(Source records)
____
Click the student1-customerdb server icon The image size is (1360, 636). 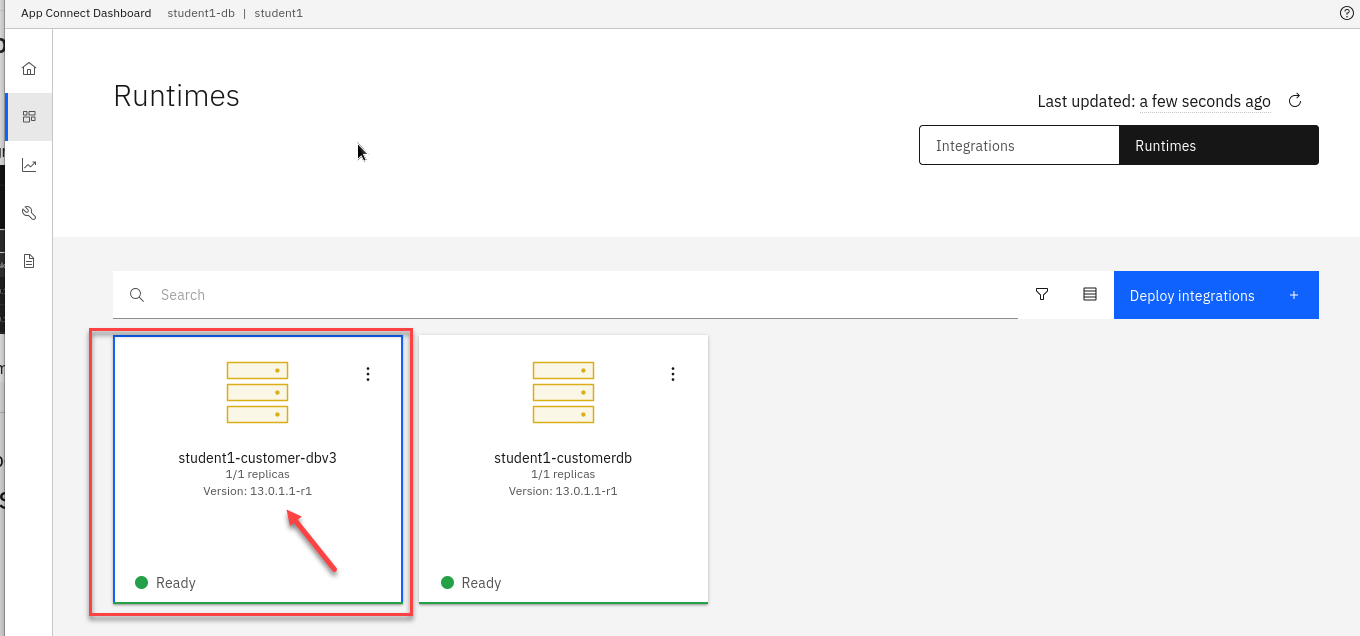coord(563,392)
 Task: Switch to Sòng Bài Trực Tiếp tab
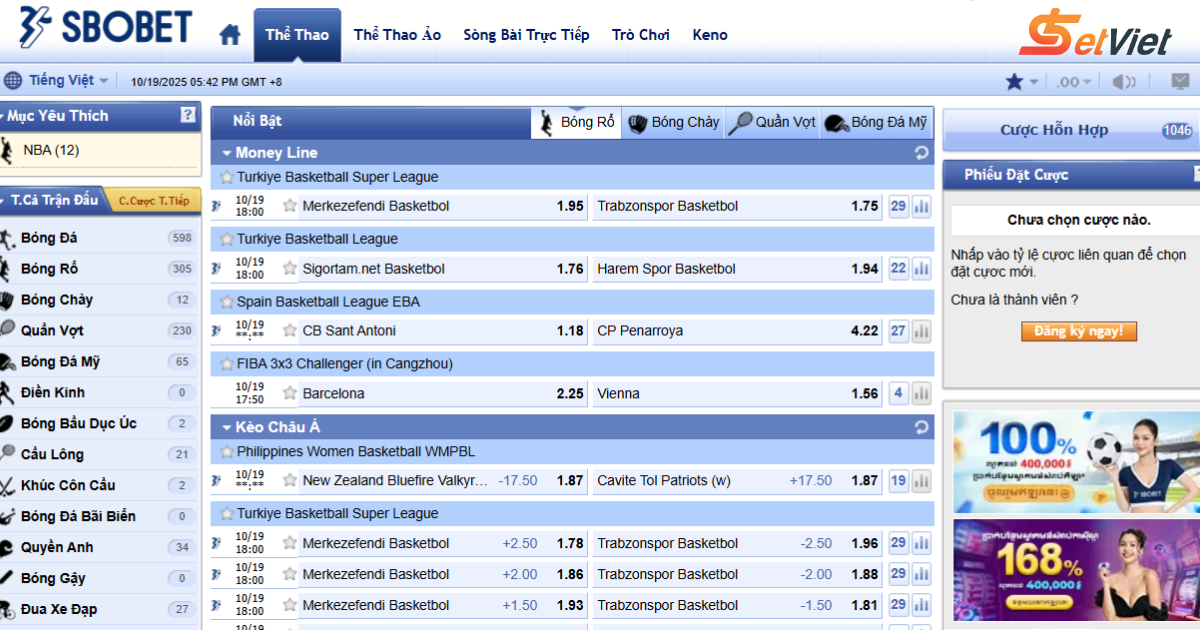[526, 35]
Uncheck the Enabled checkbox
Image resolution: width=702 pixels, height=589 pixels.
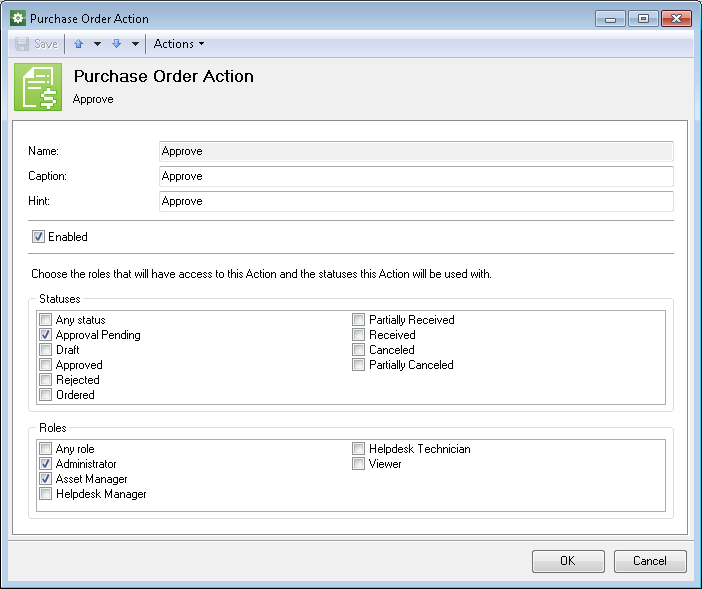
____
_WORK TO COMPLETE_
Format the lines of the records from the one containing "Task: Switch to Sòng Bài Trực Tiếp tab" through the end of the records, both included, as a numbered list with blank lines omitted. Leave the pictures out of the answer.

_SOLUTION TO THE EXERCISE_
1.  Task: Switch to Sòng Bài Trực Tiếp tab
2. [526, 35]
3. Uncheck the Enabled checkbox
4. Image resolution: width=702 pixels, height=589 pixels.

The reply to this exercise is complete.